My most spectacular concert
of sound and odor occurred in Rosemary, the ’66 Ford Econoline van I
drove in college. Rosemary’s engine was right inside the cab, under a
steel hood between driver and passenger. Engine-listening in an
Econoline was a course in automotive music appreciation. Every note and
nuance played intimately into my right ear.
I knew well
beforehand that Rosie’s radiator was riddled with cancer. I could hear
its distress. I could smell the scorched metal in its overstrained
coils. I could feel its stinging corrosion like an outbreak of prickly
heat. But I couldn’t afford a new radiator. So I bought sealant and
nursed Rosemary.
You know what I mean.
I sealed and nursed for months, until, well…
When
she blew, it wasn’t loud. She just went, “Foom,” and the cab all around
me was enveloped in a cloud of lime-green, eye-stinging,
Prestone-flavored mist. It fogged my windshield within seconds, blinding
me to the road, other cars, pedestrians. I could barely see the
steering wheel. So, of course, I turned on my windshield wipers.
Peering
intently, I could see— there they were — my wipers, whapping away
pointlessly on the clean outside of the windshield. Eventually, I turned
them off, stuck my head out the window and guided Rosemary to the curb,
without killing anyone.
All this comes to mind because I’m
looking for a new — I mean, used — car. My current heap is an ’01 Nissan
Sentra named “Kek,” after the first letters in an old license plate.
Kek still putters along, but her heater stinks, her AC is uncool and the
CD player goes periodically into a pixillated frenzy before sinking
into sullen silence. There’s also a three-year-old noise “underneath”
that no car guy has ever figured out, and I recently had to hunt down
the source of a violent clattering that emanated from my left-front
wheel-well.
I mean, Kek runs. But I’m all the time listening and
sniffing. She’s a teenager now and I don’t trust her. Well, I never did.
No one should trust a car.
It’s not like getting a new (used)
car is any sort of solution. My next car will be crammed with ticking
time-bombs called ECUs, full of software that’s full of bugs that no one
can see or predict — like fanged bacteria crawling around in every
car’s retarded brain. But we need a car, so we’ll end up picking one.
We just won’t trust it.
Which
brings me back around to the GOP nominee, who in his whole silver-spoon
life has never listened to an engine. He doesn’t even know there’s
anything to listen for. The only smells he can possibly associate with a
car are the fine tang of rich Corinthian leather, the ambience of
spilled champagne and the scent of (a lot of) women. He has no idea how
it hits your nose when a loose tuft of insulation makes contact with a
heating coil.
I do. You do.
He doesn’t. He’s spent his
life sealed inside a sound-proof climate-controlled mobile boudoir. He
lets his chauffeur do the engine-listening, but doesn’t know he’s doing
it. His pink, baby-soft, manicured hands have never unscrewed a drain
plug, popped a distributor cap, jiggled a battery terminal, loosened a
lug nut, wired up a dying muffler or used a crescent wrench to close a
circuit in the engine block when the starter’s on the fritz.
I have. You have.
Nor
has he ever been in a car that’s thrown a rod at 75 on the Interstate.

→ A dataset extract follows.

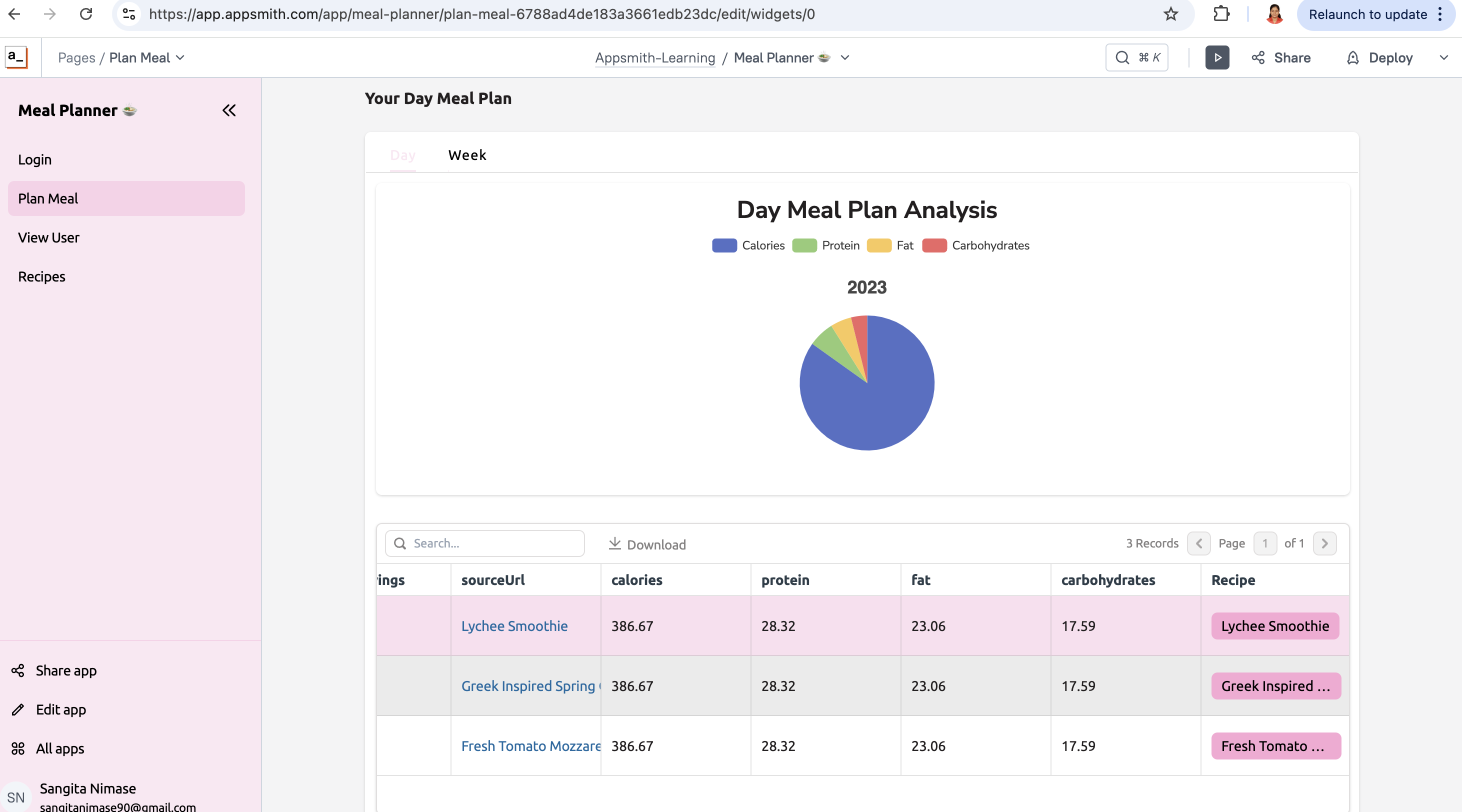Image resolution: width=1462 pixels, height=812 pixels.
Task: Open the Lychee Smoothie source link
Action: (x=514, y=626)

Never looked into the rearview mirror to behold a vast rooster-tail of
mysterious smoke, stained red by the taillights. Never walked six miles
down the shoulder of a dark backroad looking for an open gas station.
Never looked down to see the blacktop going by through the holes in the
floorboards.
I have, you have. We all have.
But not him. Ever.
Do you really think you can trust a guy who trusts his car?